Tests on general knowledge and understanding

MMLU benchmark

Without tools • Self-reported

90.0%

Reasoning

Logical reasoning and analysis

GPQA

Without tools • Self-reported

80.1%

Other Tests

Specialized benchmarks

Codeforces Competition code

Elo (with ) AI: for comparison in question-answers, in order to obtain rating model. : We questions from then these questions two models AI, and was choose, which answer they What we used for evaluation: questions from GPQA. method: We used method approach for evaluation AI-models. answers from two models on one and that indeed question and which answer was better. We used from 1000 questions with GPQA. We models capability tool use, in from set GPT. This standard in GPT, with help python_calculator.

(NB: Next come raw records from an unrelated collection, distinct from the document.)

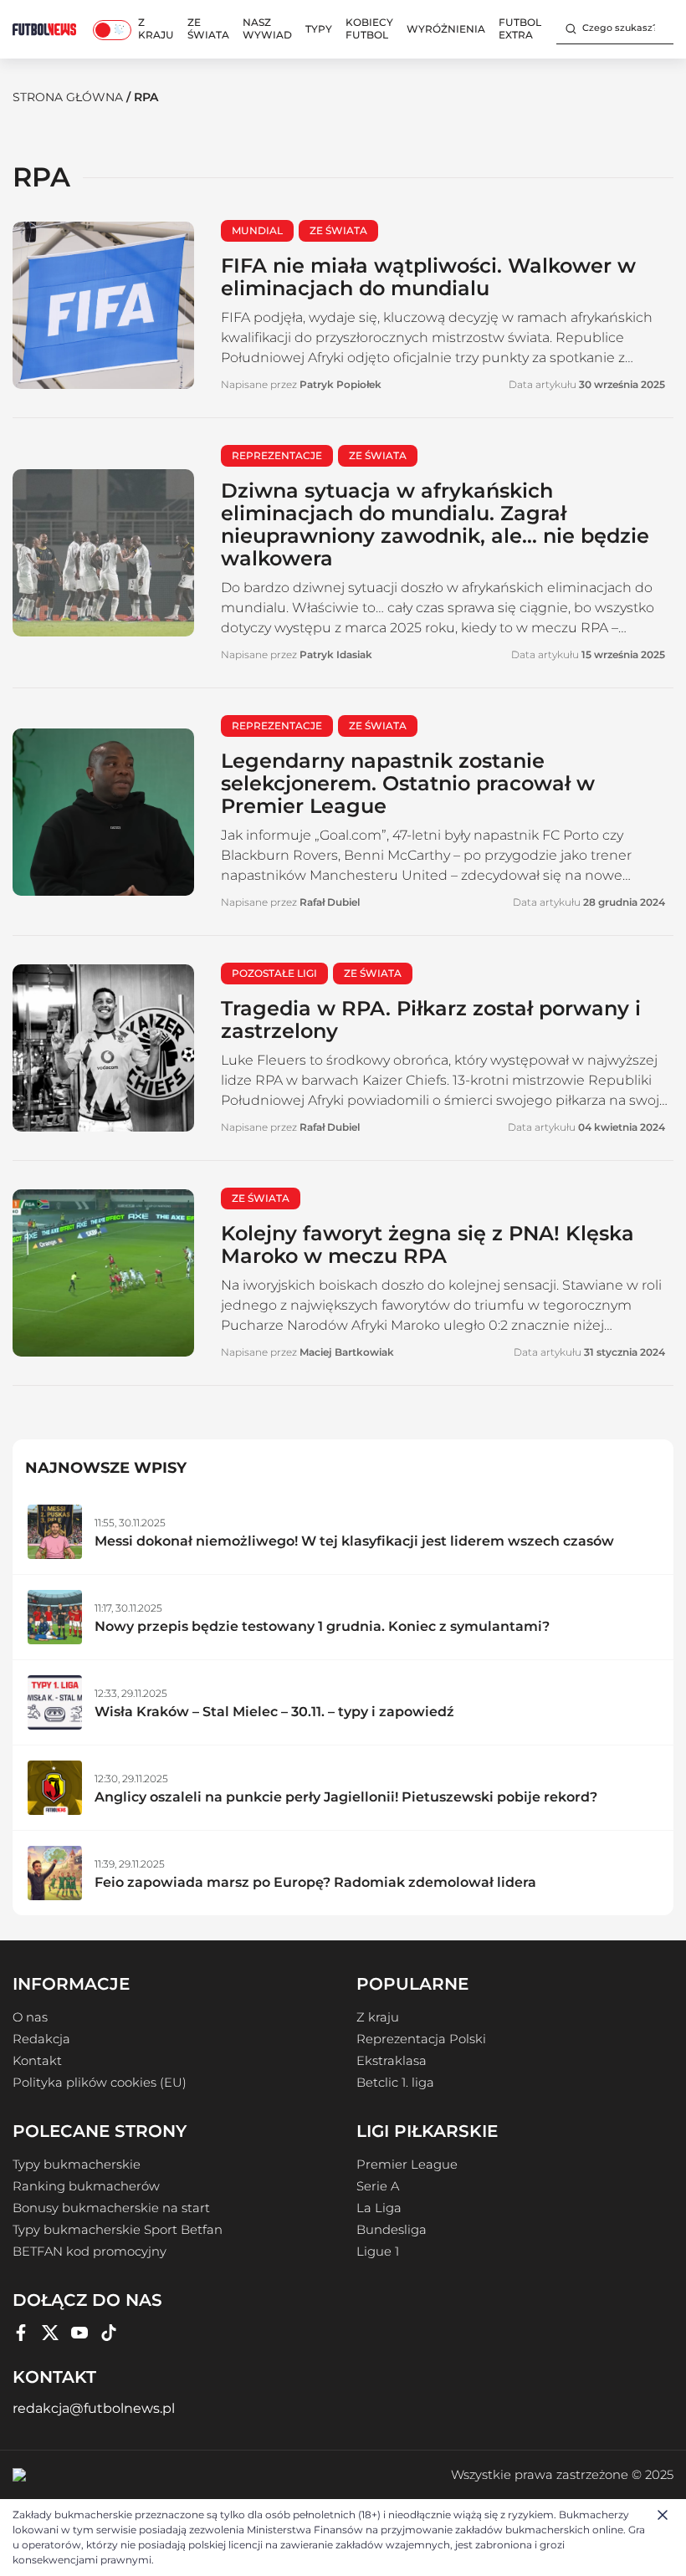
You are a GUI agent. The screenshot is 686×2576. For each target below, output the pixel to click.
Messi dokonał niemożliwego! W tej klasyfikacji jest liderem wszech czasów (354, 1541)
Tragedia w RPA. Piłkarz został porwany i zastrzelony (431, 1019)
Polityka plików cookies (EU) (100, 2082)
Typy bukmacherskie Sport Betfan (118, 2229)
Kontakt (37, 2060)
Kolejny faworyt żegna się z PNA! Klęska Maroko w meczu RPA (427, 1244)
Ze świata (208, 28)
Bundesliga (391, 2229)
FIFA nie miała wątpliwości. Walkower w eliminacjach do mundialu (428, 276)
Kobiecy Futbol (369, 28)
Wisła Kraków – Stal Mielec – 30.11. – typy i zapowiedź (274, 1712)
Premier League (407, 2164)
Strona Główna (68, 97)
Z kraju (156, 28)
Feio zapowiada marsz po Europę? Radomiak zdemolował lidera (315, 1882)
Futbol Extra (520, 28)
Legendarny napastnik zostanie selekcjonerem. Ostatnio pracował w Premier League (408, 783)
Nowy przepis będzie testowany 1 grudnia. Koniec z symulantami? (322, 1626)
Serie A (377, 2186)
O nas (30, 2017)
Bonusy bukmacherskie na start (111, 2208)
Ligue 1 (377, 2251)
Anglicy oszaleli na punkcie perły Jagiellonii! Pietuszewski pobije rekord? (346, 1797)
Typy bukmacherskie (77, 2164)
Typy (318, 29)
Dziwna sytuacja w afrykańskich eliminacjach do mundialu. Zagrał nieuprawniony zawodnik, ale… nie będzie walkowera (435, 524)
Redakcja (41, 2039)
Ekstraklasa (391, 2060)
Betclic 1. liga (395, 2082)
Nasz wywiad (267, 28)
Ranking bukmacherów (86, 2186)
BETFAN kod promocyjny (89, 2251)
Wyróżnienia (446, 29)
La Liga (379, 2208)
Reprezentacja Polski (421, 2039)
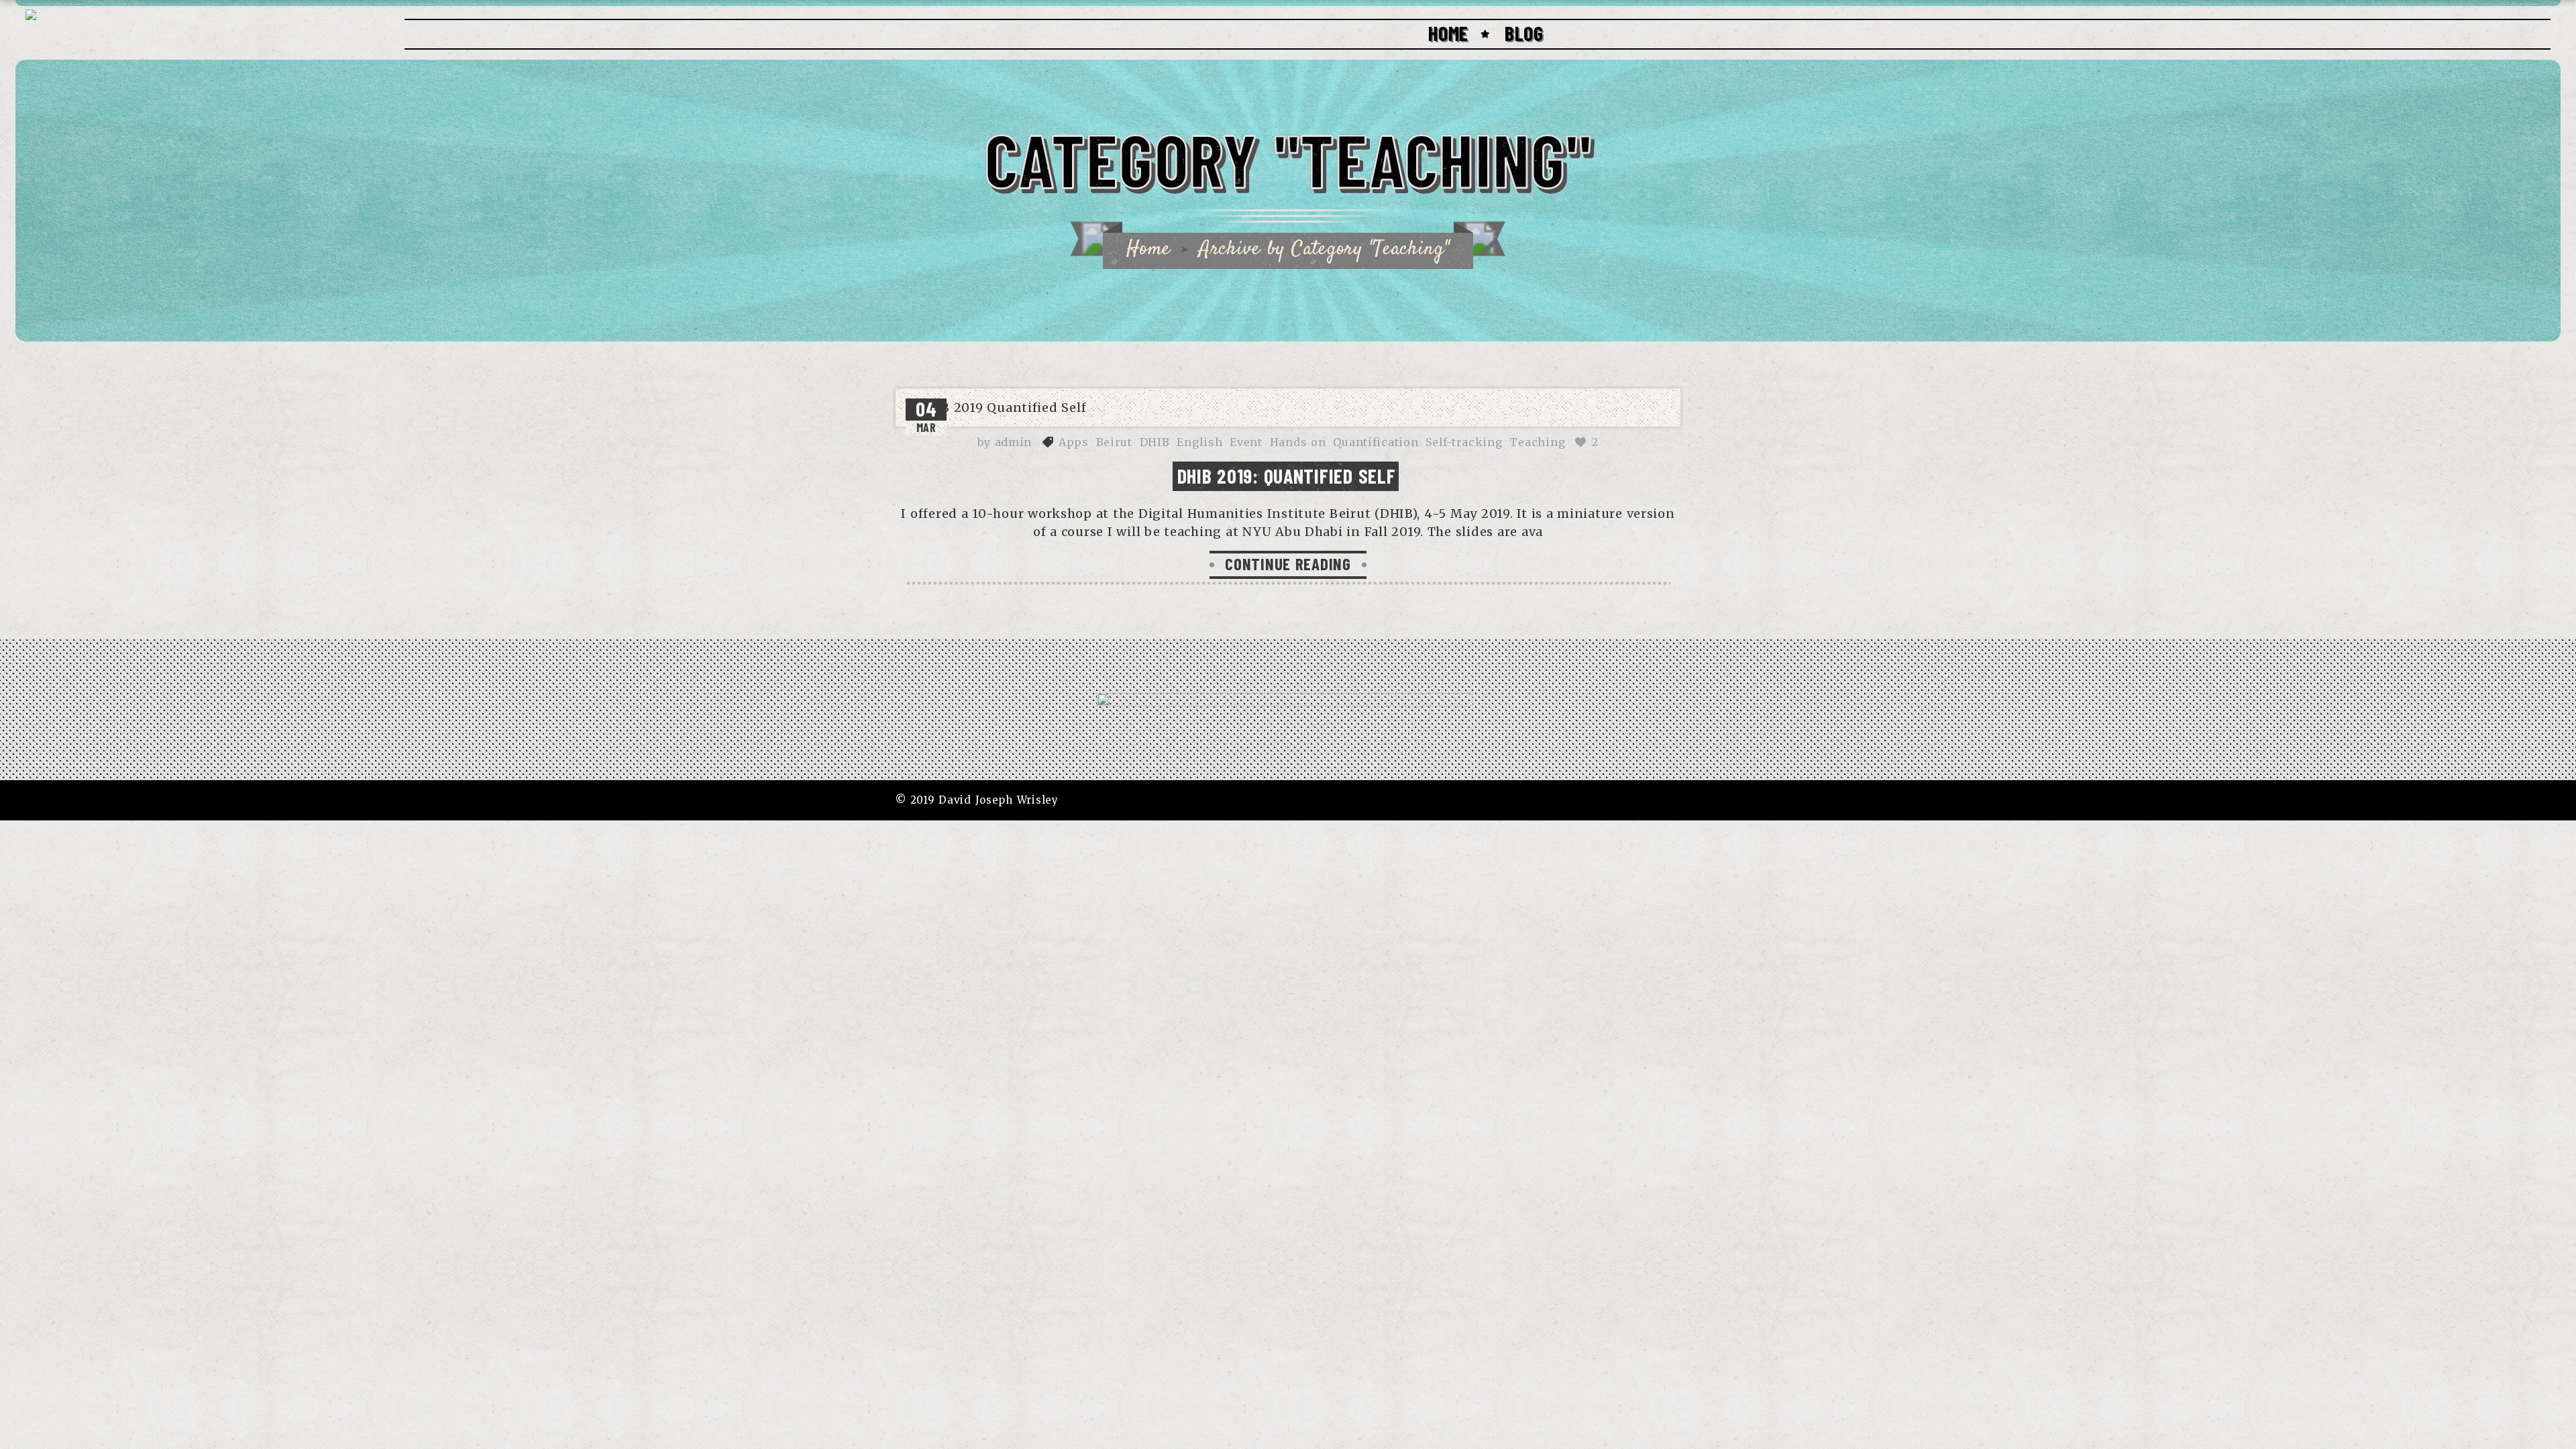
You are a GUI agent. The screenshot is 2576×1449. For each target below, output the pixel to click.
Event (1246, 442)
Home (1448, 33)
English (1199, 442)
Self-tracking (1464, 442)
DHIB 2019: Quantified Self (1286, 476)
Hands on (1298, 442)
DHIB (1155, 442)
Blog (1524, 33)
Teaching (1537, 442)
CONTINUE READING (1288, 563)
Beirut (1114, 442)
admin (1013, 442)
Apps (1074, 442)
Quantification (1375, 442)
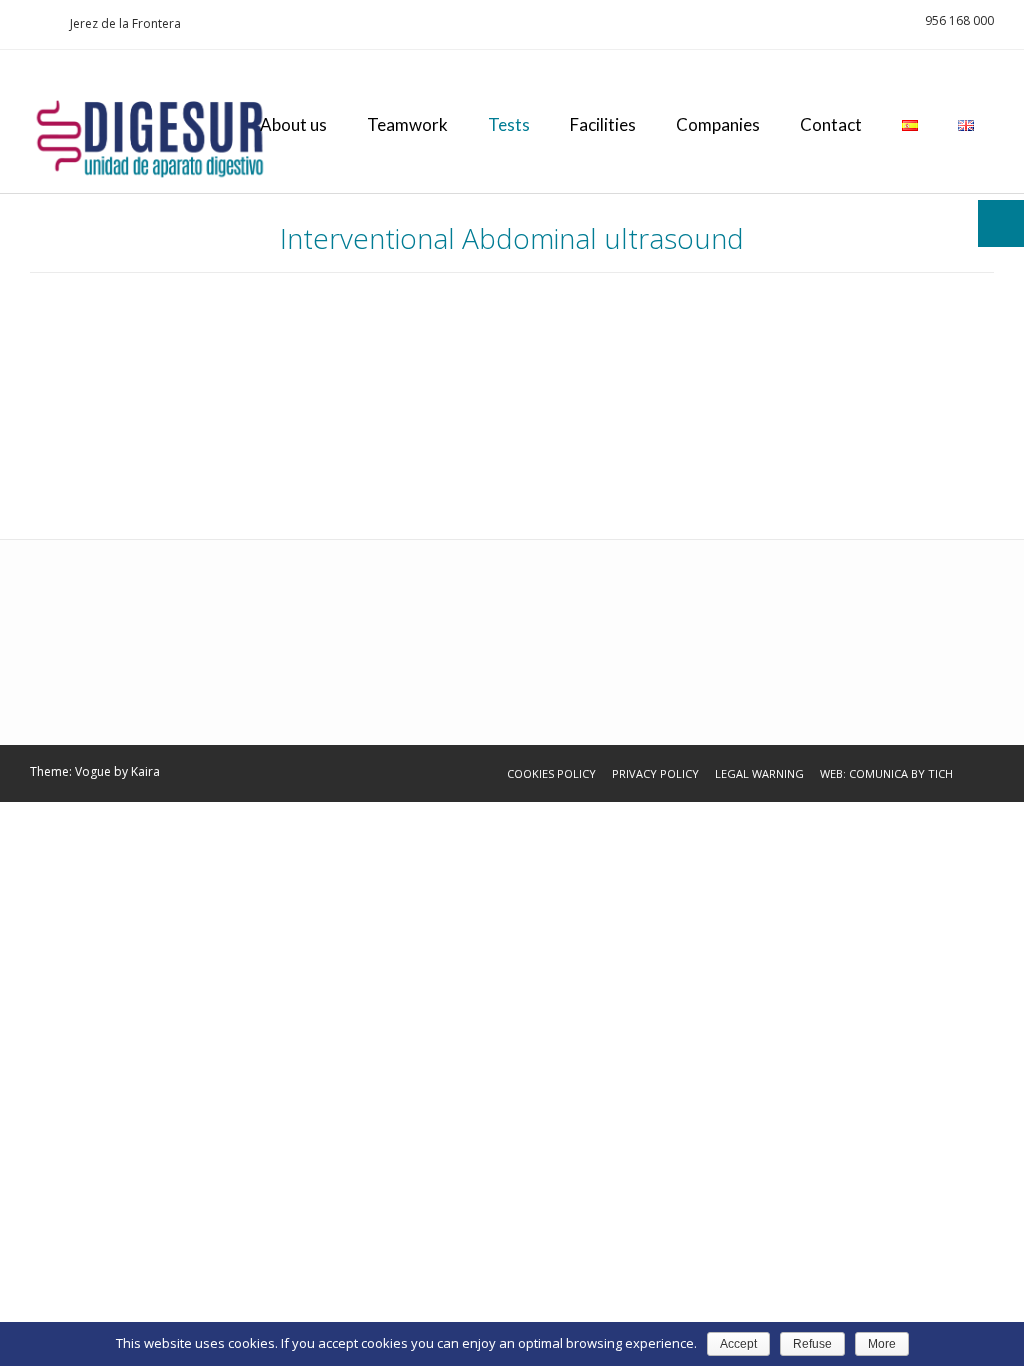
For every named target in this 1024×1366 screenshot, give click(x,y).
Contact (831, 124)
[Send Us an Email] (36, 23)
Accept (738, 1344)
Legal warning (759, 773)
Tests (509, 124)
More (882, 1344)
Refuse (812, 1344)
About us (293, 124)
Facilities (603, 124)
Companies (718, 124)
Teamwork (407, 124)
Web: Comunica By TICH (886, 773)
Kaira (145, 771)
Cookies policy (551, 773)
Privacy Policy (655, 773)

We prompts for all models, in order to they were in form. We for to each model only one prompt with results. In we on These were with using model, with rating how in previous research • Self-reported

26.2%

Codeforces Competition code

Elo (without tools) • Self-reported

24.6%

Humanity's Last Exam

Accuracy (with ) AI: I'll solve this using algebraic calculations. First, let's identify the variables: - The radius of the sphere is r = 4 meters - The radius of the cone is r = 4 meters - The height of the cone is h = 4 meters For a sphere, the volume is V = (4/3)πr³ V_sphere = (4/3)π(4³) = (4/3)π(64) = (256/3)π cubic meters For a cone, the volume is V = (1/3)πr²h V_cone = (1/3)π(4²)(4) = (1/3)π(16)(4) = (64/3)π cubic meters The ratio of the volume of the sphere to the volume of the cone is: V_sphere / V_cone = ((256/3)π) / ((64/3)π) = 256/64 = 4 Therefore, the ratio of the volume of the sphere to the volume of the cone is 4:1 • Self-reported

19.0%

Humanity's Last Exam

Accuracy (without tools) • Self-reported

14.9%

HealthBench - Realistic health conversations

Score • Self-reported

57.6%

HealthBench Hard - Challenging health conversations

Score Evaluation work LLM in on reasoning how requires many However not always need to reasoning model, especially when it sufficiently answer, and they how well he sufficiently important following evaluation: final answer should be and (for example, number or ), and not or If answer in (for example, evaluation probability, in ), should use rules evaluation for tasks in "". Evaluations can be or in dependency from context. evaluation gives full score, only if answer exactly matches with reference solution. evaluation can give for answers, which indicate on correct but contain errors, if model demonstrates understanding main concepts. evaluation suits for questions with correct answer, how evaluation can be more for tasks, where important process reasoning or where various approaches • Self-reported

30.0%

TAU-bench Retail benchmark

Function calling AI: Translate on Russian language following text method analysis. ONLY translation, without quotes, without without explanations. Function calling • Self-reported

67.8%

License & Metadata

License

apache_2_0

Announcement Date

August 5, 2025

Last Updated

August 5, 2025

Similar Models

All Models

GPT-5 mini

OpenAI

Best score:0.8 (GPQA)

Released:Aug 2025

Price:$0.25/1M tokens

GPT-5 Medium

OpenAI

Best score:0.9 (GPQA)

Released:Aug 2025

Price:$0.75/1M tokens

GPT-5.4 nano

OpenAI

Best score:0.9 (TAU)

Released:Mar 2026

Price:$0.12/1M tokens

GPT-5

OpenAI

Best score:0.9 (HumanEval)

Released:Aug 2025

Price:$1.25/1M tokens

GPT-5.1 High

OpenAI

Best score:0.9 (GPQA)

Released:Nov 2025

Price:$2.00/1M tokens

GPT-5 High

OpenAI

Best score:0.9 (GPQA)

Released:Aug 2025

Price:$2.00/1M tokens

GPT-4o

OpenAI

Best score:0.9 (HumanEval)

Released:May 2024

Price:$2.50/1M tokens

o3

OpenAI

Best score:0.8 (GPQA)

Released:Apr 2025

Price:$2.00/1M tokens

Recommendations are based on similarity of characteristics: developer organization, multimodality, parameter size, and benchmark performance. Choose a model to compare or go to the full catalog to browse all available AI models.